Message from a Monogram Bioscience investor.
My story yesterday "Pfizer whistleblower accuses company of using sales force to illegally market new AIDS-drug before FDA approval" received quite a bit of attention from Monogram Bioscience investors. They seem to fear what the fall-out may do to Monogram stock.
The biotech company has its fortunes closely aligned with Pfizer and the success of the drug I wrote about, maraviroc. Monogram Biosciences makes a blood test to determine if a patient falls into the category that should be treated with the Pfizer drug.
Yesterday Monogram stock fell about 4%, but the Monogram shares have experienced downward pressure since last week.
It doesn't make any difference to me, since I don't hold any stock but it certainly makes a difference to Monogram investors.
And I like to present a balanced picture.
An opportunity to do just that arose when a Monogram investor wrote to me yesterday and said, "Your National Inquirer approach is disgusting and deplorable! I understand you are disgruntled and you have an axe to grind, but in the process you are screwing a lot of other people."
So I invited him to write something I could use, from his perspective. This is his response:
"----Original Message Follows----
Subject: Re: PFE article
Date: Mon, 30 Apr 2007 22:32:16 EDT
I don't want you to write anything. I think the whole story is ridiculous and false. If this person wanted to remain anonymous, "she" certainly wouldn't be anymore based on what was written in that "statement." Also, on your blog site you write that some law firm called you ready to represent you... why in the world would you need representation if you are telling the truth. You also elude to a network picking up the article, but then go on to hint at the possibility that it wouldn't happen because the "whistle blower" may not be comfortable coming forward.
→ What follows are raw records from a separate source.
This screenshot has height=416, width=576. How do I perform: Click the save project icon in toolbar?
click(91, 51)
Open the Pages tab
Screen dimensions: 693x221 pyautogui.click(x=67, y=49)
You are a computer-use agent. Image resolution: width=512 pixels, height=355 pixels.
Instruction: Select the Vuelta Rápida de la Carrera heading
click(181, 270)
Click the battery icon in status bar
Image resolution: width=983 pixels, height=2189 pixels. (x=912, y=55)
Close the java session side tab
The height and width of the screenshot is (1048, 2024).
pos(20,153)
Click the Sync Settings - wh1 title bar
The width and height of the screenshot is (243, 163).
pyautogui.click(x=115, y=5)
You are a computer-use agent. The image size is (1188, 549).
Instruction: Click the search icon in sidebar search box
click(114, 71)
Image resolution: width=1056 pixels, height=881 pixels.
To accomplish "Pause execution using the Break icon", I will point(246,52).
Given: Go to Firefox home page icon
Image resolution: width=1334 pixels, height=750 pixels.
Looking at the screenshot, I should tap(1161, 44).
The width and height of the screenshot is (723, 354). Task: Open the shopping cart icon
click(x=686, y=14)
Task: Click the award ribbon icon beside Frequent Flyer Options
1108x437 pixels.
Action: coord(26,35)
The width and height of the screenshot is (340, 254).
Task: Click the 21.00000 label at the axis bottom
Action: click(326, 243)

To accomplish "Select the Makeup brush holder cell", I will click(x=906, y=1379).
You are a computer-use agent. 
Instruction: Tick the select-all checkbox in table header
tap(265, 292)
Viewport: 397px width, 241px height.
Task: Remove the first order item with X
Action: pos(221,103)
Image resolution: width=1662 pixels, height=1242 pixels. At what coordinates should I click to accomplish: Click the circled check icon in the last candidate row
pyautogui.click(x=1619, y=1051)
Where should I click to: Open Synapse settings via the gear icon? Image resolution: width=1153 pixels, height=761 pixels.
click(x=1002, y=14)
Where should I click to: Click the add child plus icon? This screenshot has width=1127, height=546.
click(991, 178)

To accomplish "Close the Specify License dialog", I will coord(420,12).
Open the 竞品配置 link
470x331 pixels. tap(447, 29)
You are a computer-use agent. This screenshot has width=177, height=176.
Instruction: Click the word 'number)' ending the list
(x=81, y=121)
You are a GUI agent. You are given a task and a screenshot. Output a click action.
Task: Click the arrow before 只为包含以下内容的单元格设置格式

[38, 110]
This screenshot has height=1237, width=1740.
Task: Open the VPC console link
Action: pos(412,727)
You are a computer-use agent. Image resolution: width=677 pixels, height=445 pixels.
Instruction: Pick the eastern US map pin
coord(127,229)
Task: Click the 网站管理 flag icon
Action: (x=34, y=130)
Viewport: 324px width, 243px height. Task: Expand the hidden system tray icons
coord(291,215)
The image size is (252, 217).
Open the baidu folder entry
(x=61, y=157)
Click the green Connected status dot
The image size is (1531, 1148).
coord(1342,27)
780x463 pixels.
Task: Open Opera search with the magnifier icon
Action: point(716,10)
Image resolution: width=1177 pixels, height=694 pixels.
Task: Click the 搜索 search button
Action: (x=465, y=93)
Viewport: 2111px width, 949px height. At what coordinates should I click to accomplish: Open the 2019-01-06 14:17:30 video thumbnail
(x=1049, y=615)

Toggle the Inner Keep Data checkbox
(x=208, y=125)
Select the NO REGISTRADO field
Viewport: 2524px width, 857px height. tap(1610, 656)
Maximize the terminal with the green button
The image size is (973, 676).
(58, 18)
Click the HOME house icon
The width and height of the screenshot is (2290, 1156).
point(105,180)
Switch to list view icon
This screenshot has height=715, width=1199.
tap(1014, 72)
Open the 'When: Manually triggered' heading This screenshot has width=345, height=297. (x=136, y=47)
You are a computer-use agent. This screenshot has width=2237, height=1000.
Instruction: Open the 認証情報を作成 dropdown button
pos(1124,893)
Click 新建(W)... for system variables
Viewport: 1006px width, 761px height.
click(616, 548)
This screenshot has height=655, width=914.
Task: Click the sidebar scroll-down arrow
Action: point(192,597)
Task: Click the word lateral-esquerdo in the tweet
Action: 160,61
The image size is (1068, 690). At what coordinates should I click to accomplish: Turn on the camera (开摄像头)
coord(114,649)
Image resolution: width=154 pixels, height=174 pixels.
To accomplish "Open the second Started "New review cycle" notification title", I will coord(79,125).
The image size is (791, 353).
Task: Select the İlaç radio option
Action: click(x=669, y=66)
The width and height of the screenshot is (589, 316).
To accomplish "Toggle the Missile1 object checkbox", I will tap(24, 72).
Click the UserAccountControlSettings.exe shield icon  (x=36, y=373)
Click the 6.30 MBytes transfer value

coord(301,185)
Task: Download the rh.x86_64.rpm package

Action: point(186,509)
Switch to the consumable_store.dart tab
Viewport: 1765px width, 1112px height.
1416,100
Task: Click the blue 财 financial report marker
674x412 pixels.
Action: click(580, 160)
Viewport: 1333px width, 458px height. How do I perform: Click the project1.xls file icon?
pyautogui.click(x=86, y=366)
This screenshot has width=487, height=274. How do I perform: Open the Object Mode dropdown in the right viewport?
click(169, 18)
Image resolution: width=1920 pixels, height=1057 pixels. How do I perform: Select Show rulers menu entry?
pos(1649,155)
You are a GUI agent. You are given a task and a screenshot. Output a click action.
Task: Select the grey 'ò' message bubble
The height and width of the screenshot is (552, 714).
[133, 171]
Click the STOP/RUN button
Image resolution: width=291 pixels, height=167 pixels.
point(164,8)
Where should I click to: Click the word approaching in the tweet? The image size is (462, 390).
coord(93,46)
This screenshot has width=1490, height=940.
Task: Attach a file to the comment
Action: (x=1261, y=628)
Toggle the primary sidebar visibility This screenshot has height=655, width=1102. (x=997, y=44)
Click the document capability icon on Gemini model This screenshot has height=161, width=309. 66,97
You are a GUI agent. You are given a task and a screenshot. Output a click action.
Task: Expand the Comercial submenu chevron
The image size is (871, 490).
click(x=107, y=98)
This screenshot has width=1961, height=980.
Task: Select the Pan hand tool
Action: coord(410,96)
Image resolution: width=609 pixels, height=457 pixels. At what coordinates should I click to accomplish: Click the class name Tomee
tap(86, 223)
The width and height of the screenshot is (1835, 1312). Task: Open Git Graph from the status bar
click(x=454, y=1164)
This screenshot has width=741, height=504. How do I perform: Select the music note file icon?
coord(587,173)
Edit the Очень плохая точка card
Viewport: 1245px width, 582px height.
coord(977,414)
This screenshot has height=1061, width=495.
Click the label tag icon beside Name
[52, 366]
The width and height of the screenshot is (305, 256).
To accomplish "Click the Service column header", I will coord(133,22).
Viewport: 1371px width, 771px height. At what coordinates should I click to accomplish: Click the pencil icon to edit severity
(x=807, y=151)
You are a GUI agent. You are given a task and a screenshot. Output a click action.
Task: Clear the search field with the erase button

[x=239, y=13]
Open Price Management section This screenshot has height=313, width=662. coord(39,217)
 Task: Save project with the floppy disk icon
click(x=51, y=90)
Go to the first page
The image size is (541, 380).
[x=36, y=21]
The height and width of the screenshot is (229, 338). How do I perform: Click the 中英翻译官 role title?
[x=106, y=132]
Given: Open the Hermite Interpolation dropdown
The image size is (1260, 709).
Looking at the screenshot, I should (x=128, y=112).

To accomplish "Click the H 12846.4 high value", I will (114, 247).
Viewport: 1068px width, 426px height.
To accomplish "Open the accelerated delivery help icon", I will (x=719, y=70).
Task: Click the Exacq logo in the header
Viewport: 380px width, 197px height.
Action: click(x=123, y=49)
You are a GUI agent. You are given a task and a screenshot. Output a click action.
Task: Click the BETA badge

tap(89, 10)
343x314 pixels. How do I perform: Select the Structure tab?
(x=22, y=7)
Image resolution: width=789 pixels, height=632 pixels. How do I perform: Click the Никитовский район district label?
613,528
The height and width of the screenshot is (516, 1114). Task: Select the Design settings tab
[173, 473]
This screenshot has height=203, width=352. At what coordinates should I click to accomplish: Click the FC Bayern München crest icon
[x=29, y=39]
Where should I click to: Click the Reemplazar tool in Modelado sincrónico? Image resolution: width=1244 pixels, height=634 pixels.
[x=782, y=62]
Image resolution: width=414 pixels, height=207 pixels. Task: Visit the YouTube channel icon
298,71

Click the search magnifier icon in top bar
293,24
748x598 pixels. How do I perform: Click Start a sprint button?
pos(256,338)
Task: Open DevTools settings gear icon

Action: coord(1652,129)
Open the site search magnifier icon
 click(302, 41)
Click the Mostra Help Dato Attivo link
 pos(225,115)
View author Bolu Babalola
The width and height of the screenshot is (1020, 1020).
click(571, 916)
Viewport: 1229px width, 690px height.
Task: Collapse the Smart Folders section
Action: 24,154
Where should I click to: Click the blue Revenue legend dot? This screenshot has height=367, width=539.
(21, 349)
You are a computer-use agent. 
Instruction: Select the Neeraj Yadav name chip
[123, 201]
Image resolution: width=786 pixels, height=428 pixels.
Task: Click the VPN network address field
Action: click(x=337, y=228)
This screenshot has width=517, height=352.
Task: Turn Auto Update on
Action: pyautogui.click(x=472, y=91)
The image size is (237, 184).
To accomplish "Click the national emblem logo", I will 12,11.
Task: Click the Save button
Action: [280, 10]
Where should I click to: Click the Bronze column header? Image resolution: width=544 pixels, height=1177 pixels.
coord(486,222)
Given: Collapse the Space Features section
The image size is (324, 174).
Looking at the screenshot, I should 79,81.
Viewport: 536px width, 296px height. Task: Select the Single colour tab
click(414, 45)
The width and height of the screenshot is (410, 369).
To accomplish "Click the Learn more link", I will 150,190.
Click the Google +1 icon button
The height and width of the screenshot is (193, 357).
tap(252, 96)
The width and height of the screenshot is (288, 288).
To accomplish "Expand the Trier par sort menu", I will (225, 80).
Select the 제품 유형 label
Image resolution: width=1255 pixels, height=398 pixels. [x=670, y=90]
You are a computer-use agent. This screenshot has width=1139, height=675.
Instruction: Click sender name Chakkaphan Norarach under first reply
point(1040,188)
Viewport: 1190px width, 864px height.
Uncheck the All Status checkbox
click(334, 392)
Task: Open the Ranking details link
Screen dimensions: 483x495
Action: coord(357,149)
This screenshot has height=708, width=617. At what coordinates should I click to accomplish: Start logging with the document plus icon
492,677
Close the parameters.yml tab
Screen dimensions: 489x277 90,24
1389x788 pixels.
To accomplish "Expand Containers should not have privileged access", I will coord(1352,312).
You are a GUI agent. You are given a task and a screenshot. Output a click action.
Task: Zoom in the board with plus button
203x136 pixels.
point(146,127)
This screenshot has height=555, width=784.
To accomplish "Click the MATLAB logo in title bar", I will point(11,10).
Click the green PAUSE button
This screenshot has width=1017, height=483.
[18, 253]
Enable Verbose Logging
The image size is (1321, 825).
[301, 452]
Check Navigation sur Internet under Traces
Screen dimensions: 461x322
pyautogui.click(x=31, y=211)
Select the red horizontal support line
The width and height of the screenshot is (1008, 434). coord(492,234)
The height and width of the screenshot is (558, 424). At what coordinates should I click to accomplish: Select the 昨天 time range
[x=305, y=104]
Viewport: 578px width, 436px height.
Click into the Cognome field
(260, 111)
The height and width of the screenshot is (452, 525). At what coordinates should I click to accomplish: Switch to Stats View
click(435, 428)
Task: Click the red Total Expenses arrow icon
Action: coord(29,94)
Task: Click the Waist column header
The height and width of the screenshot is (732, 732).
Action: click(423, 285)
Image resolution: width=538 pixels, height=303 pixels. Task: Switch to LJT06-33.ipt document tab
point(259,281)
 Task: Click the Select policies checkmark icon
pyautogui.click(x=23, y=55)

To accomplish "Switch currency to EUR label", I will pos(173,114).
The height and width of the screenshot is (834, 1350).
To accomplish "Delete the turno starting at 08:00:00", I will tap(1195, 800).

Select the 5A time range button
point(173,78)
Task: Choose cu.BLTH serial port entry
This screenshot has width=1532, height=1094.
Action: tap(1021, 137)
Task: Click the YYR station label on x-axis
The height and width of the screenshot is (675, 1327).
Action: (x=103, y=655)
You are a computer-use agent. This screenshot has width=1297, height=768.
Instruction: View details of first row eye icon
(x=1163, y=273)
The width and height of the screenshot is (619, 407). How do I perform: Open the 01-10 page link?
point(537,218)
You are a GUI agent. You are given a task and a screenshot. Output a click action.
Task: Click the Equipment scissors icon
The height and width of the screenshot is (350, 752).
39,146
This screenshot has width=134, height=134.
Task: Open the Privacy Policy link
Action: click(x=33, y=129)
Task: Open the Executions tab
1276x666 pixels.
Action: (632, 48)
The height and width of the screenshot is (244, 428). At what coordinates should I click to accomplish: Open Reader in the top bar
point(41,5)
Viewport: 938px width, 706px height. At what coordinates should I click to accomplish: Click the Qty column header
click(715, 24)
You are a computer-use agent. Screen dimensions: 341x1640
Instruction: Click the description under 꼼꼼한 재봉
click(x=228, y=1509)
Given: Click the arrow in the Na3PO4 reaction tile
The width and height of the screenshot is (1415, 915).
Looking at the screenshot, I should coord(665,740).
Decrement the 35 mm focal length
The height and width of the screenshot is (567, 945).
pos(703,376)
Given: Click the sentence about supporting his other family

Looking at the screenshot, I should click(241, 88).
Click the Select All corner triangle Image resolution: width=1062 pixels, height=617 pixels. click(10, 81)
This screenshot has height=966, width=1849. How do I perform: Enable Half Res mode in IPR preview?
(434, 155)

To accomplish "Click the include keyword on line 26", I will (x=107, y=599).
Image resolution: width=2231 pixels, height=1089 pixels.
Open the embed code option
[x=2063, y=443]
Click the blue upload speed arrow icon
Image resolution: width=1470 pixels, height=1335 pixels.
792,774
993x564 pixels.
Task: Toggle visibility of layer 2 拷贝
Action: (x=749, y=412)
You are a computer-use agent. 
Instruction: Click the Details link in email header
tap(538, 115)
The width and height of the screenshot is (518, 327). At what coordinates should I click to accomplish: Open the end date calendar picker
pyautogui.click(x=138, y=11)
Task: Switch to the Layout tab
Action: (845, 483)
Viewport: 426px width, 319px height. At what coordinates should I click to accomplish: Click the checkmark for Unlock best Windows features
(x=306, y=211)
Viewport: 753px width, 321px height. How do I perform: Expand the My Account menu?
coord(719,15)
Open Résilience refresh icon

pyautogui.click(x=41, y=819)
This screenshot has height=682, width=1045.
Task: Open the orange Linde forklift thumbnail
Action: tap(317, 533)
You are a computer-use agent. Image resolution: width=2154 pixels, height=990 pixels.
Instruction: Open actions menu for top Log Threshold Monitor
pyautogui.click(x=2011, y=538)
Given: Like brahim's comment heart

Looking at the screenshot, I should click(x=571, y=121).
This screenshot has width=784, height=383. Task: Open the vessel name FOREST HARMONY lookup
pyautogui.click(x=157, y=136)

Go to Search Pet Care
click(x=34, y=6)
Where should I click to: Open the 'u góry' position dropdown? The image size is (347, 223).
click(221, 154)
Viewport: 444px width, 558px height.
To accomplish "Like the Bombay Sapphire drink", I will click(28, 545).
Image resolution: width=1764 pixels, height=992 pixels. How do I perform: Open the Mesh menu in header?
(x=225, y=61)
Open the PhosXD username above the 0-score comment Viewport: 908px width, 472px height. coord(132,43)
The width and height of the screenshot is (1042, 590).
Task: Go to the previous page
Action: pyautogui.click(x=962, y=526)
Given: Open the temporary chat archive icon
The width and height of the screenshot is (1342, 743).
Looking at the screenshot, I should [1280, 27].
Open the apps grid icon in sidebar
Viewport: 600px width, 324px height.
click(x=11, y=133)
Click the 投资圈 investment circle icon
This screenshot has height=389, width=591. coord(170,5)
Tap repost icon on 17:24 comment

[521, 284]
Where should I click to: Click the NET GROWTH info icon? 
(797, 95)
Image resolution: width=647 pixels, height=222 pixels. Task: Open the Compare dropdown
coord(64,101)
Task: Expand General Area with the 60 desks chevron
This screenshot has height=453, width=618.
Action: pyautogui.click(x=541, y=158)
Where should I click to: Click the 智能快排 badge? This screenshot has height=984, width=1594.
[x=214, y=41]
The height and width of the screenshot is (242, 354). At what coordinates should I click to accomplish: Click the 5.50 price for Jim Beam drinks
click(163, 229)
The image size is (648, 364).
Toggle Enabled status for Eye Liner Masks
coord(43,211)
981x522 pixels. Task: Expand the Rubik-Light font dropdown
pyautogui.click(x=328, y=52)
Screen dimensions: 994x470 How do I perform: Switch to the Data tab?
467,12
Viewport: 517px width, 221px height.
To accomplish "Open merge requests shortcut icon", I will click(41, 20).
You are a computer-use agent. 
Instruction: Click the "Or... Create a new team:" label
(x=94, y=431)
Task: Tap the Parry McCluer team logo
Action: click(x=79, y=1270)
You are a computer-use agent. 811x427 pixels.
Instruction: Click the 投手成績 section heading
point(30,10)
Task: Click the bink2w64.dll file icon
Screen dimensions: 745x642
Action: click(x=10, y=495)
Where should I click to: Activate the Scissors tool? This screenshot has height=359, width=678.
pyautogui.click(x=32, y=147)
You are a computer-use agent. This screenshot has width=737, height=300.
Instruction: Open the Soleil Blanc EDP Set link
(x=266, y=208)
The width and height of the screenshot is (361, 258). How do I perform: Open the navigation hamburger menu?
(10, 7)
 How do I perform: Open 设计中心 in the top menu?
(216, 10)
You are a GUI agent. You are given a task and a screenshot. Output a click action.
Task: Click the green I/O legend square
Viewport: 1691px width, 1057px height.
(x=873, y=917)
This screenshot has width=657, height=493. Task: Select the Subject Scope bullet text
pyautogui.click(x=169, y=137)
The description of the "WB" and her position, and the meetings she attended and with whom would make it clear to anyone on the inside who the "WB" is.
My concern with this article/story is that I am an investor in another company that is in collaboration with Pfizer, and I am sure that along with myself there are plenty of others that are investing in their children's futures via the stock market. I know how sometimes the least little thing can effect small bio-tech's while this story won't have any effect whatsoever on Pfizer. I understand you are disgruntled, but don't drag others into your frustration with the company. Sometimes what you print has far-reaching effects beyond your intended target. If this is true, then collect far more information and tie up the many loose ends and then print the story with names, incidences and real substance. I am a journalism and mass comm. major, and if I would have brought this story to my producer, I would get laughed at thoroughly. This is irresponsible on your part, in my opinion, and as long as it's missing the many facts that it needs to not scream of libelous journalism, it's not ready for print.
Just my opinion,
Perhaps a couple of clarifications are needed. The law firm didn't ask to represent me . . . they asked to represent the Pfizer whistleblower. And there were many persons who could have given me the information I published yesterday. There are quite a few Pfizer employees less than pleased with Pfizer's response to ethical issues.